**Texte source**
HOMELIE
Après la Samaritaine dimanche dernier, nous découvrons aujourd’hui cet aveugle de naissance. Et ce qui m’interpelle, c’est que nous retrouvons une même progression dans les histoires de ces deux personnages.
On les voit peu à peu devenir pleinement eux-mêmes, comme une véritable naissance à leur pleine humanité. L’homme, au début de l’évangile, n’est qu’un mendiant que voit Jésus. Un mendiant qui ne s’exprime pas et qui ne demande même pas sa guérison. Il est comme prostré dans son handicap, dans sa condition fragile et pauvre. Mais peu à peu on le voit prendre la parole.
Dans un premier temps il rapporte juste les faits, ce que Jésus a fait pour lui, mais plus le récit avance et plus on le voit prendre de l’assurance jusqu’à témoigner avec audace de Celui qui l’a guéri en disant : « C’est un prophète » et même jusqu’à parler d’égal à égal avec les autorités religieuses : « Dieu, nous le savons, n’exauce pas les pécheurs, mais si quelqu’un l’honore et fait sa volonté, il l’exauce. Jamais encore on n’avait entendu dire que quelqu’un ait ouvert les yeux à un aveugle de naissance. Si lui n’était pas de Dieu, il ne pourrait rien faire. »
Comme la Samaritaine, cet aveugle s’est laissé transformer par le Christ. L’homme est devenu disciple et témoin de Jésus, disciple et missionnaire. Lui qui ne voyait pas est celui-là qui éclaire maintenant ceux qui ne reconnaissent pas encore le Christ. « Maintenant, dans le Seigneur, vous êtes lumière » écrit saint Paul. Incroyable ! Comment cela a-t-il pu être rendu possible ?
En regardant cet aveugle de naissance se laisser faire par Jésus, je pensais à la parole de Marie adressées aux serviteurs des noces de Cana : « Tout ce qu’il vous dira faites-le ». Et nous pourrions même ajouter : « Et alors vous verrez clair. »
N’est-ce pas ce dont nous témoigne cet aveugle de naissance ? A plusieurs reprises il redit ce que Jésus a fait : « Il m’a mis de la boue sur les yeux, je me suis lavé et je vois. » Cet homme a fait confiance à la parole de Jésus. Il n’a pas posé de question, il n’a pas hésité à faire ce que Jésus lui a demandé de faire : aller se laver à la piscine de Siloé. Il est entré dans une confiante obéissance à la parole de Jésus.

**Données fournies**
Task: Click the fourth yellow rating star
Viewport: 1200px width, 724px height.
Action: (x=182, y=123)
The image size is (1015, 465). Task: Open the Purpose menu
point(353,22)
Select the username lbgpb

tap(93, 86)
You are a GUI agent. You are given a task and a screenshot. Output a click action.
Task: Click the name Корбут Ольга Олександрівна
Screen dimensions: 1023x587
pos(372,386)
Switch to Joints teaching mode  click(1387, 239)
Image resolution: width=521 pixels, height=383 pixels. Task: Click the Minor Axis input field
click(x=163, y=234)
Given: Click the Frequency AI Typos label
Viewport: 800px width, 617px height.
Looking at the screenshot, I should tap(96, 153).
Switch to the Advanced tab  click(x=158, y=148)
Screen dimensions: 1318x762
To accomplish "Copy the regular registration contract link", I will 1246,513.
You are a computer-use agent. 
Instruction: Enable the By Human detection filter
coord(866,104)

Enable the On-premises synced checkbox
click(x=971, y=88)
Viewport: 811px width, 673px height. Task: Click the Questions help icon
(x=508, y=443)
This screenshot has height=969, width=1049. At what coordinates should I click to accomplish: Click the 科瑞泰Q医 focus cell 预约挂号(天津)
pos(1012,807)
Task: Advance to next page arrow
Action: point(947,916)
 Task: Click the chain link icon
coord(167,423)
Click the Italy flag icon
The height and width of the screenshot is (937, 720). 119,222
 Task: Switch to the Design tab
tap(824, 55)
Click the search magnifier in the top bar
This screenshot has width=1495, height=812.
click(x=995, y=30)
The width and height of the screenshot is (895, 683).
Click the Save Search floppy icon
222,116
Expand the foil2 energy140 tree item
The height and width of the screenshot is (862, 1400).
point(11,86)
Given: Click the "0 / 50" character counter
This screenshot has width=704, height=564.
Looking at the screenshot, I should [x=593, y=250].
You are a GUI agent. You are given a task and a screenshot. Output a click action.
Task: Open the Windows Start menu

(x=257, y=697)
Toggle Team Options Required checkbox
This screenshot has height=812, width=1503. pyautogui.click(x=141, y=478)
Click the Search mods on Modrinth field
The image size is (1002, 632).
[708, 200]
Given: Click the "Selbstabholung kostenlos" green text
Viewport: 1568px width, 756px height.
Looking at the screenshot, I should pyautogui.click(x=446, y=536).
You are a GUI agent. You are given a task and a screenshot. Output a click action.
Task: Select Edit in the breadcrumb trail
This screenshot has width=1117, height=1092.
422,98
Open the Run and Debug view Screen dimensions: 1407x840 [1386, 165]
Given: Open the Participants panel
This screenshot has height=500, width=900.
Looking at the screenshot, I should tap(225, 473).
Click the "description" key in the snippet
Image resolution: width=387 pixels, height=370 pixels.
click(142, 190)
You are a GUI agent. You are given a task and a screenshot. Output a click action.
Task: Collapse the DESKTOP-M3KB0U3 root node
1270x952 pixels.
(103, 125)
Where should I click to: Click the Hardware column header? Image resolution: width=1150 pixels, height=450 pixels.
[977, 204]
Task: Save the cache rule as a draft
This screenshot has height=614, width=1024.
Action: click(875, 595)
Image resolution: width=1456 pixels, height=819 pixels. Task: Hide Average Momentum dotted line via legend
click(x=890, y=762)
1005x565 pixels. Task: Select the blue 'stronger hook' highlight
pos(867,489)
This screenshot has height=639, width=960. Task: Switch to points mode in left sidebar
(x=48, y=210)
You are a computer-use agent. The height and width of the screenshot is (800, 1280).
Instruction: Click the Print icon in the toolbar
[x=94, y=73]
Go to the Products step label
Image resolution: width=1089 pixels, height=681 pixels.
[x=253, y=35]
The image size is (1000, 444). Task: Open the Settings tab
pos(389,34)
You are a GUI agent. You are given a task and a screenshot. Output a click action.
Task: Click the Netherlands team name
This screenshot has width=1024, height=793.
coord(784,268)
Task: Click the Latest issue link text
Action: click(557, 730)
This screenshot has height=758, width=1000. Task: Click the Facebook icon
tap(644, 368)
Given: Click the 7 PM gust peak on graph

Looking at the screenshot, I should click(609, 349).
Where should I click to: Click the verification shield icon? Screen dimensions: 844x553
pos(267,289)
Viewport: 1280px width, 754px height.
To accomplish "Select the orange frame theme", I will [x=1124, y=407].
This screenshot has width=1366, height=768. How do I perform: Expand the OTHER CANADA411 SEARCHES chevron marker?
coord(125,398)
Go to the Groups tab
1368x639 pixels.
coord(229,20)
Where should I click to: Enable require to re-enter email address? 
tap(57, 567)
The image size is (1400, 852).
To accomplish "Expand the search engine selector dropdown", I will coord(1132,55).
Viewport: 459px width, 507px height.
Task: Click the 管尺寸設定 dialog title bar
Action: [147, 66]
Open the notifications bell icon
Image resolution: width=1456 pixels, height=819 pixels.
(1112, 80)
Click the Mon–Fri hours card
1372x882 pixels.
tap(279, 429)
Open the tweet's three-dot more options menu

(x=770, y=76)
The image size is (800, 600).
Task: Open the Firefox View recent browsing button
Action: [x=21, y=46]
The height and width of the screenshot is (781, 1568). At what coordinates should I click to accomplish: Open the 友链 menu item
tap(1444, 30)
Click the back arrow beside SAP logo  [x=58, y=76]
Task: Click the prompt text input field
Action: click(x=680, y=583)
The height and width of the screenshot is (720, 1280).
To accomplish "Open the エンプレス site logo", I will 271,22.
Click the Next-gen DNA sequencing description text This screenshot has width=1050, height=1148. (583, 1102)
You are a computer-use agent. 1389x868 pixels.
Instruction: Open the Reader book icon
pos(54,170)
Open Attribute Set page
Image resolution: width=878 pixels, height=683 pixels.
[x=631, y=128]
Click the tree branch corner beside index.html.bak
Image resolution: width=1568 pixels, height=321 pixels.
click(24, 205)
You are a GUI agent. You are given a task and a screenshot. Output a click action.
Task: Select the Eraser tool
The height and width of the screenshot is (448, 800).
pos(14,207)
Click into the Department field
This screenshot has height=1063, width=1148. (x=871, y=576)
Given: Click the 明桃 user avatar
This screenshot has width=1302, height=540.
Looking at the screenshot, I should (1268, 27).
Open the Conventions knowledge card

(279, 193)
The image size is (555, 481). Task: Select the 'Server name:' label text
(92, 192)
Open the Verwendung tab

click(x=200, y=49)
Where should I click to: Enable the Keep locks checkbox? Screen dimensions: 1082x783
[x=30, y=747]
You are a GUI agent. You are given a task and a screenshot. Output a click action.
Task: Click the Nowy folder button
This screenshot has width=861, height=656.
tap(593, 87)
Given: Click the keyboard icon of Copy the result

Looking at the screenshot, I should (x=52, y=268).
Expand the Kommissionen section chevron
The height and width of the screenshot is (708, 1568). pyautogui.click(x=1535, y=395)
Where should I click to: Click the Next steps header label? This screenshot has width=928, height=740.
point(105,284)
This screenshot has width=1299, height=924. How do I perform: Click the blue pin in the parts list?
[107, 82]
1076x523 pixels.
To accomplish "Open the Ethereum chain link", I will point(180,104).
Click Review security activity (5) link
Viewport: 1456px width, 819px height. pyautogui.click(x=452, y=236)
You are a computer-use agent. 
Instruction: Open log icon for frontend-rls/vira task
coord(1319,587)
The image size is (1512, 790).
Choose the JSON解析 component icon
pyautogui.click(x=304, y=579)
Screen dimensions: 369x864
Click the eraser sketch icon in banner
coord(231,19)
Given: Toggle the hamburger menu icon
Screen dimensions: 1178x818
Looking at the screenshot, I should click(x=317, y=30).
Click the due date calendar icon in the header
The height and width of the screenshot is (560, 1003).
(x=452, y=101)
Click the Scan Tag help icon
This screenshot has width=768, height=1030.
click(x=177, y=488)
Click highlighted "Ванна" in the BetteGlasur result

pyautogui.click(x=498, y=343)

**Consigne**
Rédigez la suite de l'homélie sur l'aveugle de naissance, en enchaînant directement après sa dernière phrase.

**Réponse**
Évidemment en ce 19 mars nous pensons aussi à St Joseph qui, lui aussi, après une nuit à ne plus voir bien clair sur ce qu’il convenait de faire, prend chez lui Marie comme l’y invite l’ange Gabriel venu le visiter, au nom du Seigneur, durant la nuit. Et c’est ainsi que la lumière est venue chasser les ténèbres du cœur de saint Joseph, comme la lumière est venue chasser l’obscurité dans laquelle était plongé l’aveugle depuis sa naissance. C’est sa foi en Dieu et en sa capacité à faire toute chose nouvelle qui a ouvert les yeux de l’aveugle de naissance. C’est sa disponibilité à accueillir la parole du Seigneur qui lui donne déjà de voir clair.
« Or, les Juifs ne voulaient pas croire que cet homme avait été aveugle et que maintenant il pouvait voir. » Malgré toutes les explications que donne l’aveugle guéri sur la manière avec laquelle Jésus a procédé, sur la personne même de Jésus qui a fait cela, les voisins, les pharisiens, la famille ne comprennent toujours pas. Ainsi, ceux qui voient ne voient pas, ceux qui voient ne comprennent pas. Paradoxalement, ceux qui voient sont finalement aveugles, incapables de comprendre, de saisir ce qui leur est dit à partir de ce geste de guérison de Jésus. « Ils ont des yeux et ne voient pas, des oreilles et n’entendent pas. » (Jr 5, 21)
Un peu comme les disciples d’Emmaüs dont saint Luc écrit que « leurs yeux étaient empêchés de le reconnaître parce que leur cœur étaient fermés » (Lc 24, 16) ou encore comme Thomas à qui Jésus dira : « Cesse d’être incrédule soit croyant. » (Jn 20, 27)
Nous comprenons mieux la dernière parole de l’Evangile lorsque Jésus dit : « Je suis venu en ce monde pour que ceux qui ne voient pas puissent voir et que ceux qui voient deviennent aveugles ». Car au fond, les pharisiens sont aveuglés par leur propre certitude, leur présupposé, leur propre logique. Ils n’écoutent que leur propre vérité qui les empêche d’accéder à la Vérité qui se reçoit de Dieu.
C’est bien ce que nous percevons aussi dans le choix de David par Samuel. Si Samuel en était resté à sa propre logique, David n’aurait pas été choisi. C’est encore une fois parce que Samuel accueille la parole même de Dieu, qu’il sort de sa propre logique pour entrer dans la logique de Dieu et qu’ainsi l’œuvre de Dieu, le projet de Dieu peut réellement s’accomplir.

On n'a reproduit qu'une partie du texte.